HAKKARİNİN DİPLOMATİK GÖRÜŞMELERE KONU OLMASI


Hakkâri Cumhuriyet öncesinde, Van Vilayetinin bir sancağı olarak Musul Vilayetinin kuzeyinde yer alıyordu.
Bu coğrafi konum nedeni ile yörenin siyasal geleceği, Musul’un kavuşacağı siyasal statü ile doğrudan ilişkiliydi. Musul uzun yıllar İngiliz işgali altında kaldığından dolaysıyla statüsü 1926 yılında belirlendiği için Hakkâri yöresinin istikrarlı bir yapıya kavuşması ancak bu tarihte gerçekleşti.
Ankara Hükümetinin Milli mücadeledeki başarısını belgeleyen Lozan barış görüşmelerinin, belki de en tartışmalı konusu, Musul sorunuydu. O sırada iki kaza (İmadiye, Zaho) İngiliz işgali altında olduğu için konu Hakkâri’nin siyasi geleceğini de ilgilendiriyordu. Gerek İngiltere gerekse Türkiye bu konuda herhangi bir ödüne yanaşmadıkları için görüşmelerin kesilmesini önlemek amacıyla, Musul sorununun daha sonra, ikili görüşmelerde ele alınması karalaştırıldı. Nitekim bu amaçla 19 mayıs 1924’te “Haliç Konferansı” adı verilen bir görüşme düzenlendi ancak, bu konferansta da bir sonuca ulaşılamadığı gibi, İngiltere’nin konferanstaki temsilcisi Sir Percy Cox , yaptığı konuşmada Hakkâri yöresini de pazarlık konusu yaparak bu bölgenin, Irak’taki Nasturilere verilmesini istedi ve konferans 5 Haziran 1924’te herhangi bir çözüme ulaşmadan dağıldı.
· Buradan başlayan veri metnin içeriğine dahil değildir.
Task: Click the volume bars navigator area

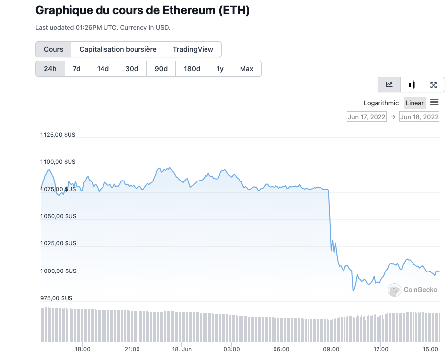Action: pyautogui.click(x=240, y=325)
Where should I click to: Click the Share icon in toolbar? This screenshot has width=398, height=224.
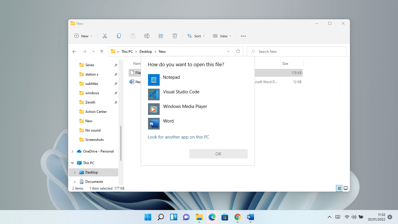tap(161, 36)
Haliç Konferansının başarısızlığa uğraması üzerine, Türkiye konunun Milletler Cemiyetine götürülmesini önerdi. Ankara Hükümetinin bu öneriyi benimsemesi üzerine de Musul Sorunu, Milletler Cemiyetinin 20 Eylül 1924 tarihli oturumunda ele alındı. Uzun görüşmelerden sonra, Milletler Cemiyeti bünyesinde üçlü komisyon adı altında bir komisyon oluşturuldu. Komisyon 29 Ekim 1924’te soruna geçici bir çözüm getirdi ve Brüksel Hattı adı verilen bir çizgi ile Türkiye Irak sınırını belirledi. Bu hata göre Hakkâri ve Musul birbirinden ayrılıyor, Hakkâri’nin kazaları Zaho ve İmadiye Musul içinde kalıyordu. Üçlü komisyon, daha sonra, Musul’un ekonomik toplumsal ve kültürel yapısıyla İngiltere’nin Hakkâri’ye ilişkin sağlarını incelemek üzere bölgede çalışmalara başladı. 16 Temmuz 1925’te bir rapor hazırlayarak Milletler Cemiyetine sundu. Bu raporda, Brüksel hattının kesinleştirilmesi, Musul’un Irak’a verilmesi ve İngiltere’nin Hakkâri ile ilgili isteklerinin geri çevrilmesi görüşleri yer alıyordu.
Nihayet 5 Haziran 1926’da Türkiye, İngiltere ve Irak arasında yapılan Ankara antlaşmasıyla Türkiye-Irak sınırı, Milletler Cemiyetinin kararı doğrultusunda belirlendi. Bu antlaşmayla Musul’un yanısıra daha önce Hakkâri’ye bağlı olan Zaho ve İmadiye ilçeleri de Irak’a bırakıldı.